Sunday, June 28, 2015


I just returned from a vacation in Hawaii. More on that in another blog.
But I had a lot of time to think about the terrible event that took place in Charleston a few weeks ago.
Charleston is a city I know fairly well, having lived there for a couple of years and visited it as recently as last April.
It is a city trapped between old and new. Its physical beauty makes it a wonderful place to visit and much has changed for the better in its race relations since the sixties when I lived there. But it has been a slow, gradual change that is of a kind with the pace of life for many. It is, in many respects, an island built between the Ashley and Cooper Rivers, and it lives in a different time zone.
It was brought abruptly awake by the actions of a racist murderer who betrayed the very core of what should be man’s humanity to man. People who offered love and support were paid in terror and death, in a location that should be a sacred place of peace and love.
There is no way to understand this crushing of the shared bond that is so integral to civilization. We can mourn the loss but it seems we each lose a piece of ourselves when these incidents occur.
The families of those so directly affected have asked for forgiveness and love to replace the anger. It is a hard, wonderful, thing for them to do. And something that is hard for many of us to understand. I know there is a lot of anger out there. I witnessed some of it myself when I was criticized on facebook for not wanting the police to tear this heinous individual apart when he was arrested. It seemed to me, however, that we would be asking the police to do exactly what we have previously criticized them for doing.
We all react differently to these issues and our world seems to grow more violent by the day. I am not sure if it is possible to ratchet it down, but these families have certainly tried to set a good example. I hope that the civil and societal leadership in Charleston gets the message and works to bring the city together in a lasting and meaningful way.
I have been working on a new poem about these events and I include it with this posting.
Here’s hoping for better things in the future.
Glenn K. Currie


Charleston Musings
                                                    (copyright 2015 Glenn K. Currie)

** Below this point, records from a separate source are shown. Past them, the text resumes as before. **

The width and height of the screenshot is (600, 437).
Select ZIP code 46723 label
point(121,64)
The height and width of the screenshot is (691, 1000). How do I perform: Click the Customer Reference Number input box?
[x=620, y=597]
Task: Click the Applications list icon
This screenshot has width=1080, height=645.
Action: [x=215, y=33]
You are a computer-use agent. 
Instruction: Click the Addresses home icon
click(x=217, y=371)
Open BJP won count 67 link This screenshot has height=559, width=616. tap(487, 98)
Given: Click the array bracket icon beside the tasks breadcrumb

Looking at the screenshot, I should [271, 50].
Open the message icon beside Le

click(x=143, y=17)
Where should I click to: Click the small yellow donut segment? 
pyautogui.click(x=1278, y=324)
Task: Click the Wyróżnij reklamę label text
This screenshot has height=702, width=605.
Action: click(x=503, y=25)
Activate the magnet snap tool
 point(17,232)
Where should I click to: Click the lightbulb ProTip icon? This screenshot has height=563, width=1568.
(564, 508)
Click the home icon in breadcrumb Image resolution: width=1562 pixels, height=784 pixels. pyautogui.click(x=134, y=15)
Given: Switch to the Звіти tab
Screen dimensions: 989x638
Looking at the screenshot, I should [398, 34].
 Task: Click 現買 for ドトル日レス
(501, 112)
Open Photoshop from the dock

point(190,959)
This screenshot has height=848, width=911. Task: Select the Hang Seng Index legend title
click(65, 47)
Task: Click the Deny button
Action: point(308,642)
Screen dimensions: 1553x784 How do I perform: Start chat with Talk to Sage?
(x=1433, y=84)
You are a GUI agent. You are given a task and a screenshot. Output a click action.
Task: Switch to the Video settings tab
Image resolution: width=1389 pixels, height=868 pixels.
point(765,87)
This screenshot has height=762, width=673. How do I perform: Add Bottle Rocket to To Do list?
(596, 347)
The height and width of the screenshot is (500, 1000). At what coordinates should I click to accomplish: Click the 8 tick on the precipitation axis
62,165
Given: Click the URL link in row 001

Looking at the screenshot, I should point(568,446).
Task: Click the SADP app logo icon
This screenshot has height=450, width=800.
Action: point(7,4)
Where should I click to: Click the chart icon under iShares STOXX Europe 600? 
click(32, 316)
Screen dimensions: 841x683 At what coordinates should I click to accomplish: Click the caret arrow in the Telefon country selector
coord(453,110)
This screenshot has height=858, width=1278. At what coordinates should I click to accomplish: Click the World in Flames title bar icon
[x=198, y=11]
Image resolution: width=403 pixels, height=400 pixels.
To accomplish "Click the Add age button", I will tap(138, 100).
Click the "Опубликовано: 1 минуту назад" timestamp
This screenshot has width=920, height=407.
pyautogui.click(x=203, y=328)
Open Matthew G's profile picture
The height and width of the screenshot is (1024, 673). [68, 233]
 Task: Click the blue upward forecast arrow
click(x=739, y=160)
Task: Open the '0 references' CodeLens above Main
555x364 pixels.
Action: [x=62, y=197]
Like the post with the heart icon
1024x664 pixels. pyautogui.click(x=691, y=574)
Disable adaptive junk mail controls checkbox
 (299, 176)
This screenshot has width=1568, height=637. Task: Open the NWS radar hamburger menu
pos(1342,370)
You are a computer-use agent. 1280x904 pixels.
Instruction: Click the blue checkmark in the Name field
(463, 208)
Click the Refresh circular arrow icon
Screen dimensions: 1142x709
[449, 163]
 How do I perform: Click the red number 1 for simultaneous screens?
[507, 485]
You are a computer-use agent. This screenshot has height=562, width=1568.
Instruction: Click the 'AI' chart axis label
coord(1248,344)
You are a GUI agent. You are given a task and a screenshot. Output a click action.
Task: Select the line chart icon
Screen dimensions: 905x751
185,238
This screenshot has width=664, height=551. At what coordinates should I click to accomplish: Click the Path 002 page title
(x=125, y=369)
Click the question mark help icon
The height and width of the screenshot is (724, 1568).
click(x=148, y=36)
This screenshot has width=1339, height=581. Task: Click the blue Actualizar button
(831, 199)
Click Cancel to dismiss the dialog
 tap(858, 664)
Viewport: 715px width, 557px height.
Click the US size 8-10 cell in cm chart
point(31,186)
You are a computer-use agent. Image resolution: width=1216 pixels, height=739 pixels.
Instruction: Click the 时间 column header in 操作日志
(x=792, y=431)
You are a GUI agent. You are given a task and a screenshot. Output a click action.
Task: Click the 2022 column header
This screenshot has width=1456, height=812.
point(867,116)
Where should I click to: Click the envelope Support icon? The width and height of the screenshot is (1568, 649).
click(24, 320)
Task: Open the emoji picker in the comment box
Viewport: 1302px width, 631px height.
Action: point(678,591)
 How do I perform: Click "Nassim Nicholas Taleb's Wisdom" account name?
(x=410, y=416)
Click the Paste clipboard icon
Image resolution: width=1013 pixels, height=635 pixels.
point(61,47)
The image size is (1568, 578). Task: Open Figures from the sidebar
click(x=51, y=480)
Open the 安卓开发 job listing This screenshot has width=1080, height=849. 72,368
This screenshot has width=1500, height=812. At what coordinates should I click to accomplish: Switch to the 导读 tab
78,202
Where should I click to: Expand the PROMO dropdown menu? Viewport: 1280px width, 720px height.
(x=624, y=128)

The scent of jasmine and magnolia
Still remind the visitor
That this is a city of the old south.
Words are spoken slowly,
Rolling off the tongue
Like sweet cocktails,
Buried in ice and umbrellas.
It was the city of churches,
Once dominated by its steeples.
But the skyline is changing and
There are holes in the pews
Of this Holy City.

The violence, so often hidden,
Beneath the hoop skirts,
Has exploded in the very place
Where this world sought peace.
The call, unimaginable in its grace,
Is for forgiveness and hope.
But the anger still rises,
Like the heat off the Battery.
Tempers are thin.
 The Ashleys and the Coopers
Need to encompass this “Holy City”
With rivers that merge all the souls.